Citation Numbers: 284 A.D.2d 37, 729 N.Y.S.2d 478, 2001 N.Y. App. Div. LEXIS 7823
Judges: Lerner, Mazzarelli
Filed Date: 8/2/2001
Status: Precedential
Modified Date: 11/1/2024
(dissenting). I would affirm the order appealed on the ground that the court properly declined to issue a charge on apportionment. I would hold that this personal injury claim falls under the exception set forth in CPLR 1602 (5) for actions requiring proof of intent, notwithstanding the fact that the identified assailant was not sued herein. As Justice Saxe states in Chianese v Meier (285 AD2d 315, 322 [decided herewith]) a premises security case, “to establish that the landlord’s negligence was a proximate cause of the assault, the plaintiff must prove the fact of the assault, an intentional act.
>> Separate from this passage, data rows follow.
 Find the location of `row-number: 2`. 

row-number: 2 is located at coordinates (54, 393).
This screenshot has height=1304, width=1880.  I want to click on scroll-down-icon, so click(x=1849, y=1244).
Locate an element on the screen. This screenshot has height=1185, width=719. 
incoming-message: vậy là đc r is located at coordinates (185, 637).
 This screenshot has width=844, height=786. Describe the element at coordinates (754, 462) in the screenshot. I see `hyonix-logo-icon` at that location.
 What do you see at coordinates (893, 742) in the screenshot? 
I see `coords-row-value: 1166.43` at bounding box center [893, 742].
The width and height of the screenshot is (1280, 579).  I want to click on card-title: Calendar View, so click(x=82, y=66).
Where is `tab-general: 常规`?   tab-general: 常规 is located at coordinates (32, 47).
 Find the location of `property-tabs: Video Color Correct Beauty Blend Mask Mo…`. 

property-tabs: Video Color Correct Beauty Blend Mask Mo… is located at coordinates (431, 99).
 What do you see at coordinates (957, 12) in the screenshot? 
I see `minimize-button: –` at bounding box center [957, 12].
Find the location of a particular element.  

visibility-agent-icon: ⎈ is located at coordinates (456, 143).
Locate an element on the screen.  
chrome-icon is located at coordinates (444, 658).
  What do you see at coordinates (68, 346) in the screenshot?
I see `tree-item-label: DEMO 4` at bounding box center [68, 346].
Accordingly, such actions are best viewed as falling within the category of ‘actions requiring proof of intent,’ and, as a result, within the exception of [CPLR 1602 (5)].” Here, establishing that defendant’s negligence was a proximate cause of plaintiff’s injuries requires that plaintiff prove the intentional act of assault. Thus, application in this case of the exception in CPLR 1602 (5) would eliminate the anomaly recognized by the majority between the recovery afforded a plaintiff in cases where the assailants are identified and those where they are not. The majority’s determination illustrates the inequity expressed by Justice Ellerin in her dissent in Roseboro v New York City Tr. Auth. (286 AD2d 222, 227 [decided herewith]) of allowing “a blameless victim, who cooperates in the vigorous prosecution of a criminal action where the perpetrator is apprehended [to be] penalized by reduction of just compensation for the injuries suffered.”
Williams, J. P., Andrias and Friedman, JJ., concur with Lerner, J.; Mazzarelli, J., dissents in a separate opinion.